As I indicated on yesterdays post, I was planning on responding to the anti-helmet posistion that a local cycling personality expouses. There is enough material to cover here, that I thought that it would be better to focus on smaller parts of the transcript, instead of trying to cover the entire piece in one sitting.
The comments recieved from yesterdays post probably reflect the majority opinion out there. However; I think it's wise to see that there are people out there actively trying to convince others that helmets are goofy, or a bad idea altogether.

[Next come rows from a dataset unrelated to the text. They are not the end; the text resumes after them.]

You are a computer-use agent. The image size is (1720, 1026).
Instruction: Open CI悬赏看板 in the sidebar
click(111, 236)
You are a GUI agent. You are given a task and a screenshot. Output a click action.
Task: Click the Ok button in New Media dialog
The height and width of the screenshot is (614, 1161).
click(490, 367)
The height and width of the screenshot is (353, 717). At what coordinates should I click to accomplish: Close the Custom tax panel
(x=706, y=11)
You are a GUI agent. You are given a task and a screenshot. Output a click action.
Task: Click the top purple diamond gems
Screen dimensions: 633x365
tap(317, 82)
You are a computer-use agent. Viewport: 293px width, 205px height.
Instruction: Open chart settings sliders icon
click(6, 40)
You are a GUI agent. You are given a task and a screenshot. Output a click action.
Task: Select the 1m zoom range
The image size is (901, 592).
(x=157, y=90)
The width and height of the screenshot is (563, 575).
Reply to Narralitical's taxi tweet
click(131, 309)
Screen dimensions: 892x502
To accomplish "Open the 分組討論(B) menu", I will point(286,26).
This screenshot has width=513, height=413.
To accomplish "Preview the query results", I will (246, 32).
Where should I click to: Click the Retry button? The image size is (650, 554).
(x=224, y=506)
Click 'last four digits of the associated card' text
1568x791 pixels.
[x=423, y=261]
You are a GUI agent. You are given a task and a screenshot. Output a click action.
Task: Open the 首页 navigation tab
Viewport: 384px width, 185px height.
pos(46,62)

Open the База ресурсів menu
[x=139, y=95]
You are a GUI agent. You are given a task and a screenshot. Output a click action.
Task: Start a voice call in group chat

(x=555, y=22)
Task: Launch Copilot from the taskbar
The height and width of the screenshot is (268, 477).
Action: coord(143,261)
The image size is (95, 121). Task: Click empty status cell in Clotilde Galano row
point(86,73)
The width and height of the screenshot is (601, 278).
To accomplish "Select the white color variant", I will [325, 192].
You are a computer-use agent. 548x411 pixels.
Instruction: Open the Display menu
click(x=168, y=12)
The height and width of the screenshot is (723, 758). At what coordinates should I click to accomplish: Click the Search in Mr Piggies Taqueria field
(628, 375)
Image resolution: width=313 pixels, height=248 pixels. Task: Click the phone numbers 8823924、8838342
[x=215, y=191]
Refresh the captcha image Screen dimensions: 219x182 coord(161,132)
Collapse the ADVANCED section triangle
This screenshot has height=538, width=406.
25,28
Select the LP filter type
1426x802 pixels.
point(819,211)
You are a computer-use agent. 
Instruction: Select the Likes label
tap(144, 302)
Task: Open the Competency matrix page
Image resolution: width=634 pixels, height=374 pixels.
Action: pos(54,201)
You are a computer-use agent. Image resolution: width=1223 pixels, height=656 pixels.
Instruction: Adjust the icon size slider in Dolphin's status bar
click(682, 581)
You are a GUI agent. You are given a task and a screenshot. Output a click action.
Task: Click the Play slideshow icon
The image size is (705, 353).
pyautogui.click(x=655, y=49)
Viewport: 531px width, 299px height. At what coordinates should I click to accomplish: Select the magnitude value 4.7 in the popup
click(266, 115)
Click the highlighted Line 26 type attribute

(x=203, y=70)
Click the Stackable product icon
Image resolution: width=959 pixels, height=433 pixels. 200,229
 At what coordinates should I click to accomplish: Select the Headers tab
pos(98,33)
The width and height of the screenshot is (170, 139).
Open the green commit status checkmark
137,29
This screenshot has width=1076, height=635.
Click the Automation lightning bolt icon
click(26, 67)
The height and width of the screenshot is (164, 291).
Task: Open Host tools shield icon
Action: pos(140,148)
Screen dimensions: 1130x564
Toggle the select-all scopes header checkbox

Backround: This individual was hired for a time as the local papers "cycling expert". He has posted, written, and spoken on numerous occaisions on his anti-helmet posistions. This particular example, that I present, is representative of his current philosophy on the matter. This example was posted on a tandem cycling internet forum. His text is in italics, while my commentary is in standard font. Got it? Okay, let's dig in, shall we?
"My wife and I wear helmets when we go on organized bike rides, mainly to keep the "helmet nazis" off our backs.
I haven't hit my head in a bike crash since 1973- about 80,000 miles ago. and before I'd ever seen a bicycle helmet- and I didn't even have a headache after that one. My wife has never hit her head in a crash. Every time we've put on helmets, it has been a waste of time, effort and comfort."
These are the opening comments to his post. Obviously, anyone can say with clarity, ( at least some people can) what history they have with any chosen activity that they engage in. However; one cannot predict the future! His claim of the amount of miles that he has ridden without biffing his head only amplifies the fact that his probability of crashing is higher. Regardless, the event of an accident, by the very nature of it's name, implies that we do not plan on having an accident. I'm sure, given the choice, this individual, or any of us, would not want an accident to occur. Wearing a helmet is therefore wise, because it can protect you in the event of an accident. An event which is impossible to predict, no matter how many miles you may, or may not have ridden. If it were possible to predict calamities, I wouldn't even bother getting on my bike "the day of an accident", much less wear my helmet that day. Therefore; saying that wearing your helmet is "a waste of time, effort, and comfort" is rediculus. At any rate, I don't see how popping my helmet on wastes time, ( it only takes five seconds to do it) nor effort, (it's sooo simple to put on, a child can do it) or comfort. ( modern helmets being so light, I forget I have mine on!)
Okay! Enough for today. I think this is going to be interesting. I invite any comments you may have, and I would like to compile them. I may end up sending all this along to this individual, after I complete this series.
Plan B is in effect for Trans Iowa recon! (* %*& @!) I will possibly post "Page Two" this evening, as I won't be able to get out of town until very early Saturday morning now, at the earliest.